I don't agree with it in case of Google. I may be mistaken, but my impression
was that they sort of separate their products into two groups - the ad-related
are earning the money, and then the money is spent on funding something else
(like GMail), with little direct connection between the two groups. That is,
products like GMail certainly help Google earn more money on ads, but are not
themselves optimized for ad-related purposes.

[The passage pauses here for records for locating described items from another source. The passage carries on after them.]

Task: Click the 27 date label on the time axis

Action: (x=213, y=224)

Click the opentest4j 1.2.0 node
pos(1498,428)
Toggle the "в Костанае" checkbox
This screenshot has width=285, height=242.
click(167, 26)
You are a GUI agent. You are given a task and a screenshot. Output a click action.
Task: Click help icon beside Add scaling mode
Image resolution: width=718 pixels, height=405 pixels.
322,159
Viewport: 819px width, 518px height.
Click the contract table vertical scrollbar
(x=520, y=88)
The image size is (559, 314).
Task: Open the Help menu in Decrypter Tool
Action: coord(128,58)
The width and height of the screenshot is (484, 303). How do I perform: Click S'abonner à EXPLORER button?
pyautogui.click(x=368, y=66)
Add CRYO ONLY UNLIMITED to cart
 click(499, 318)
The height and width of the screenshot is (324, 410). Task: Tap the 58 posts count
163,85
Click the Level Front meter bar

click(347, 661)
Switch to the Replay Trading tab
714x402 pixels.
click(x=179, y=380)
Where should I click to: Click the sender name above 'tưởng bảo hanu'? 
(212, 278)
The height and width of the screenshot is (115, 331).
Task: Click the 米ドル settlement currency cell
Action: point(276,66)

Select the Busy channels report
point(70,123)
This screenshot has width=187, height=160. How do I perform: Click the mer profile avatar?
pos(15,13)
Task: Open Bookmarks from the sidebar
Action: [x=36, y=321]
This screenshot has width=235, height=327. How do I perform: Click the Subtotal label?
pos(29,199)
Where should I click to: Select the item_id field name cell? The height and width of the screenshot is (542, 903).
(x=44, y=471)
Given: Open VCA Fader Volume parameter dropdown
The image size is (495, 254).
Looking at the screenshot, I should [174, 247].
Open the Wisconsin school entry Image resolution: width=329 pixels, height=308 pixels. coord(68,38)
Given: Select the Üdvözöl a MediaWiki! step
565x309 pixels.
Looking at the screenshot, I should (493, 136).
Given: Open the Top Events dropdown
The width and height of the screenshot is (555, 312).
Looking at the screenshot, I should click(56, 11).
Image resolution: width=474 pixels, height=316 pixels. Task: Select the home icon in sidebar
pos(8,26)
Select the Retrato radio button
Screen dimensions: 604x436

> _I think that machine learning has tremendous things to offer society, but I
> 'm not sure I'm super excited about a company using smartish machines to
> pull meaning and context from my emails so that we can save some percentage
> of users 10 seconds when they reply to something._

I think you're seriously underestimating the potential for productivity gains
here. Mobile use case is perfect for replying to e-mails, but mobile
experience totally sucks. This service, if it works as advertised, will be
probably saving not 10 seconds, but something like one minute _per e-mail_.
That + friction reduction have enabling properties that make people do things
they didn't before (e.g. I often don't reply to e-mails on a phone only
because it's too slow, opting to browse Facebook instead), and aggregated that
can help liberate _a lot_ of time.

------
davedx
Meanwhile, Twitter change their favourites from stars to hearts.

------
deckar01
I kept imagining it would generate responses based on MY past emails until the
end of the article. Example "When does your flight leave for Paris?", I was
imagining it would pull the info from Google Now to reply "Friday at 9am", but
I don't think it is built for this type of specific question.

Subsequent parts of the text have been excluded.